Review: Hendley’s unanswered questions benefit new book

Anne Buie

Editor’s Note: The following reflects the opinions of the author.

Bartender, biker, rebel, humanitarian, CNN Hero, husband and father are only a few words that describe Wine to Water Founder Boone local Doc Hendley.

But he can add author to his list of titles, since he released Wine to Water: A Bartender’s Quest to Bring Clean Water to the World.

The book tells Hendley’s story of how he thought of and started the now internationally known nonprofit Wine to Water as well as its early years hitting the ground running in Darfur and the establishment of its office right here in Boone, all while trying to give deserving people access to clean water.

Hendley talks about the humble beginnings of Wine to Water, from the time that it was only a phrase in his head, derived from Jesus’ first miracle – turning water to wine.

“It was always my favorite miracle because to me it proved that Jesus was a way cooler guy than what I had always thought growing up,” Hendly said.

Hendley then held fundraisers in Raleigh, spent a year working on the ground in Darfur and then returned to Boone to start the organization.

One of the most heartwarming moments of a story about southern born and bred and new time humanitarian is when he reflects on children in Darfur screaming “Moya!
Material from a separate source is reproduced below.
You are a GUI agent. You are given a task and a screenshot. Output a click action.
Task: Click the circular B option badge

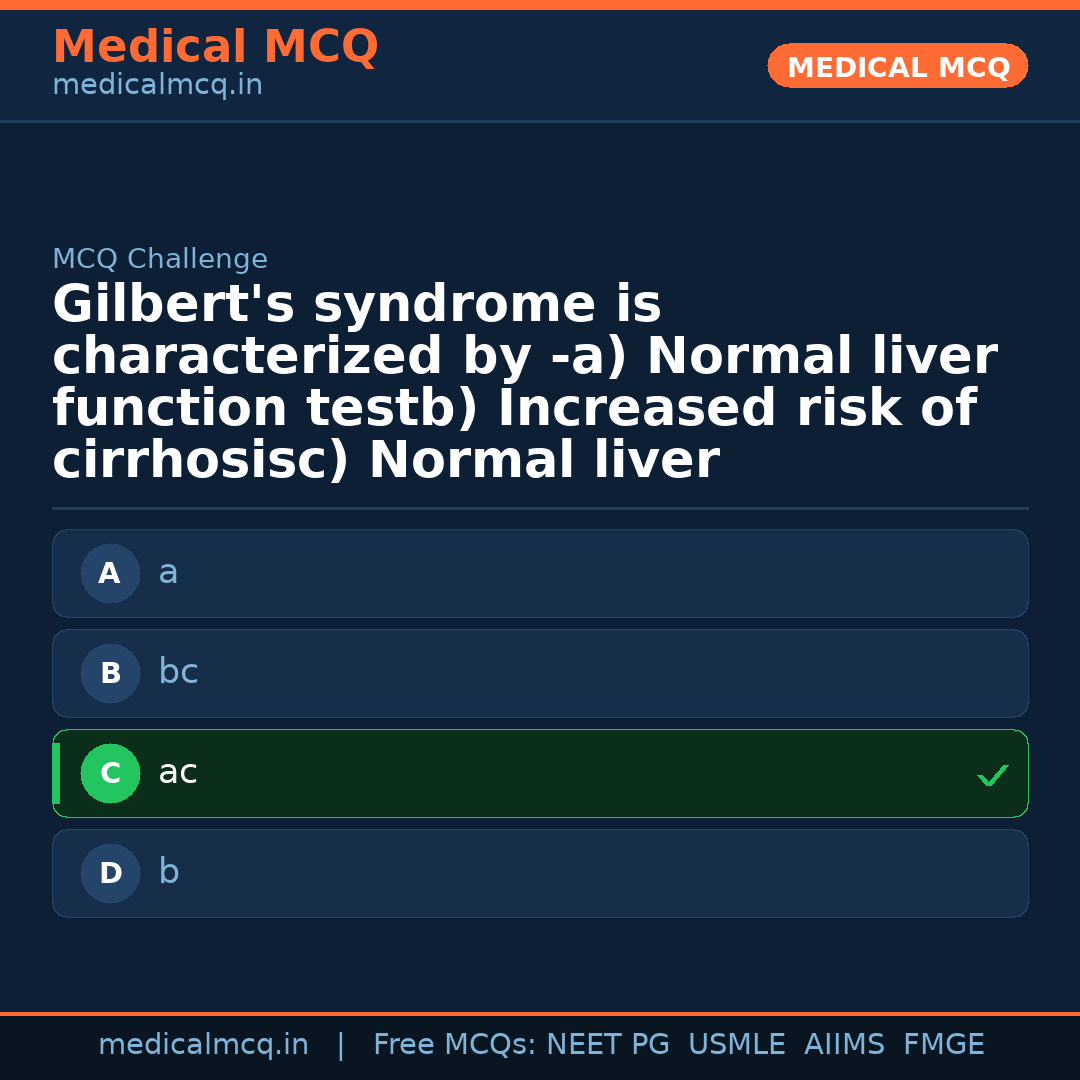110,673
Moya!” which is the Sudanese Arabic term for water as they begin to run and play, something they never had time to do while fetching less than sanitary water miles away from home.

Small moments like these are what make this book so personal and heartwarming. Never would a Westerner think that water is a luxury that interferes with something we don’t think of as luxurious as play time. But Hendley compares and contrasts this new world to his life growing up in a way that the reader fully understands and can even feel like they can place themselves in at time.

The story of Wine to Water in the book ends rather abruptly in 2010 when Hendley is giving aid to earthquake-stricken Haiti and ends with him loading up supplies to bring clean water to people affected by the horrendous earthquake.

But that’s the beauty of the story. There is no conclusive ending because the organization and Hendley’s mission is not done. A final ending would have felt good as you slowly close the book and think, “Wow, what a heartwarming story.”

Instead you’re left knowing that there is a water crisis out there and there is not a conclusion that Hendley, the man who really brought this international disaster to a bigger platform in the United States, sees right now.

And one of the best parts to a college student already burdened by the task of reading chapters upon chapters for their classes is that this 280-page book is not a tough read. It flows as fluently as a conversation that you might have, let’s say, with a bartender – chill, down to earth and to the point, but not skipping any important details.